:: Problem statement ::
Reproduce the listing character for character, from the line containing "Where should I click to: Click the Amazon" through the line containing "Where should I click to: Click the pink", with both of those lines included.

:: Records for processing ::
(begin)

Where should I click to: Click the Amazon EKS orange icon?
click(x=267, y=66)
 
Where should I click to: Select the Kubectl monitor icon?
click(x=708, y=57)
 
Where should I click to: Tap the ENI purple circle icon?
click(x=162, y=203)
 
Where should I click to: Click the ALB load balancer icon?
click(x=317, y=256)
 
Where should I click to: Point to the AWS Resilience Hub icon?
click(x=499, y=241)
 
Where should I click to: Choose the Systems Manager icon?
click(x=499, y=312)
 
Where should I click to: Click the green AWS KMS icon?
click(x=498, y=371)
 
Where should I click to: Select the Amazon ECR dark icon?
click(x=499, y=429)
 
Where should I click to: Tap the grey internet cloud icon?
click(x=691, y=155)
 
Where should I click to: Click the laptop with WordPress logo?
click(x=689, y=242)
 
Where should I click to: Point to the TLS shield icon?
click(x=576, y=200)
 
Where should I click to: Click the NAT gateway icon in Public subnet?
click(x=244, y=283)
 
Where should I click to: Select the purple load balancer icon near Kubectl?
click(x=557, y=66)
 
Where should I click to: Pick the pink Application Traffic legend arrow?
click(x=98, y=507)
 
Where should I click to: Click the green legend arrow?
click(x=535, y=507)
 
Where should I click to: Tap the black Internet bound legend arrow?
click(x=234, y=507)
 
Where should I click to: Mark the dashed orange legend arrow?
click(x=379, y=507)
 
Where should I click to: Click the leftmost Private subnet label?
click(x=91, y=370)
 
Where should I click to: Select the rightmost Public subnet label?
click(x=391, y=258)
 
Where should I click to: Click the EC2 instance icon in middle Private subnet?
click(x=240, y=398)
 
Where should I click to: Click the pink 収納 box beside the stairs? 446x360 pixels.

(end)
(begin)

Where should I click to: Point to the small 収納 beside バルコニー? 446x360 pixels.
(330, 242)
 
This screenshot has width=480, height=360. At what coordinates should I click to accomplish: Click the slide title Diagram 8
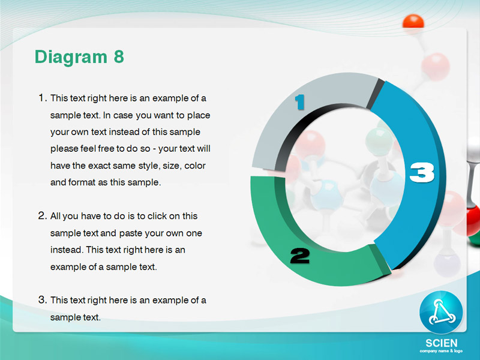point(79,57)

(end)

:: Answer to the exercise ::
Where should I click to: Click the Amazon EKS orange icon?
click(x=267, y=66)
 
Where should I click to: Select the Kubectl monitor icon?
click(x=708, y=57)
 
Where should I click to: Tap the ENI purple circle icon?
click(x=162, y=203)
 
Where should I click to: Click the ALB load balancer icon?
click(x=317, y=256)
 
Where should I click to: Point to the AWS Resilience Hub icon?
click(x=499, y=241)
 
Where should I click to: Choose the Systems Manager icon?
click(x=499, y=312)
 
Where should I click to: Click the green AWS KMS icon?
click(x=498, y=371)
 
Where should I click to: Select the Amazon ECR dark icon?
click(x=499, y=429)
 
Where should I click to: Tap the grey internet cloud icon?
click(x=691, y=155)
 
Where should I click to: Click the laptop with WordPress logo?
click(x=689, y=242)
 
Where should I click to: Point to the TLS shield icon?
click(x=576, y=200)
 
Where should I click to: Click the NAT gateway icon in Public subnet?
click(x=244, y=283)
 
Where should I click to: Select the purple load balancer icon near Kubectl?
click(x=557, y=66)
 
Where should I click to: Pick the pink Application Traffic legend arrow?
click(x=98, y=507)
 
Where should I click to: Click the green legend arrow?
click(x=535, y=507)
 
Where should I click to: Tap the black Internet bound legend arrow?
click(x=234, y=507)
 
Where should I click to: Mark the dashed orange legend arrow?
click(x=379, y=507)
 
Where should I click to: Click the leftmost Private subnet label?
click(x=91, y=370)
 
Where should I click to: Select the rightmost Public subnet label?
click(x=391, y=258)
 
Where should I click to: Click the EC2 instance icon in middle Private subnet?
click(x=240, y=398)
 
Where should I click to: Click the pink 収納 box beside the stairs? 446x360 pixels.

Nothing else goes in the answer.